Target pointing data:

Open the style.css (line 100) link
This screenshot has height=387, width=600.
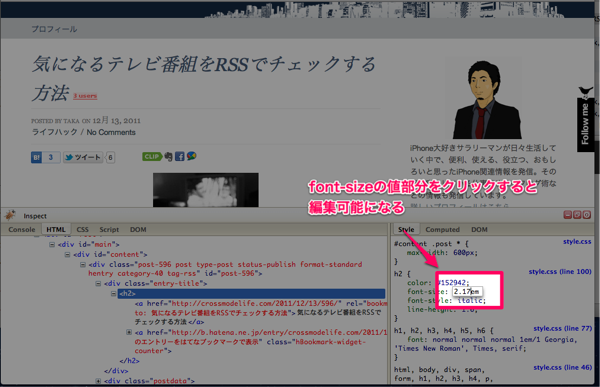click(x=560, y=271)
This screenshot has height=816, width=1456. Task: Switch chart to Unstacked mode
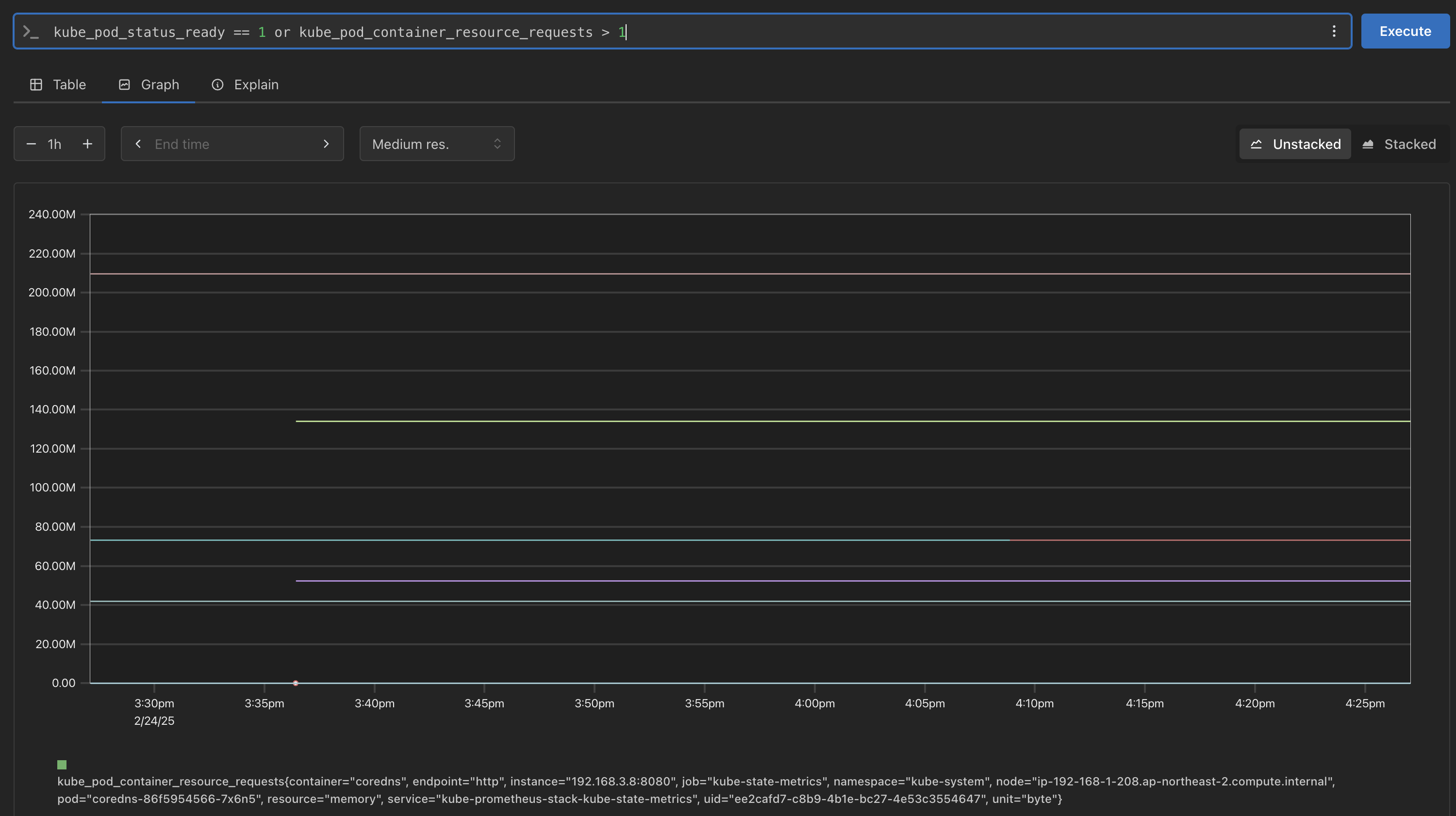click(1295, 144)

Aim of the task:
Rewrite all of the rows above, including every request line, with -60 added to each coordinate in the click answers. Leave the pictures out.

Written solution:
Open the style.css (line 100) link
This screenshot has height=387, width=600.
click(x=500, y=211)
This screenshot has height=816, width=1456. Task: Switch chart to Unstacked mode
click(1235, 84)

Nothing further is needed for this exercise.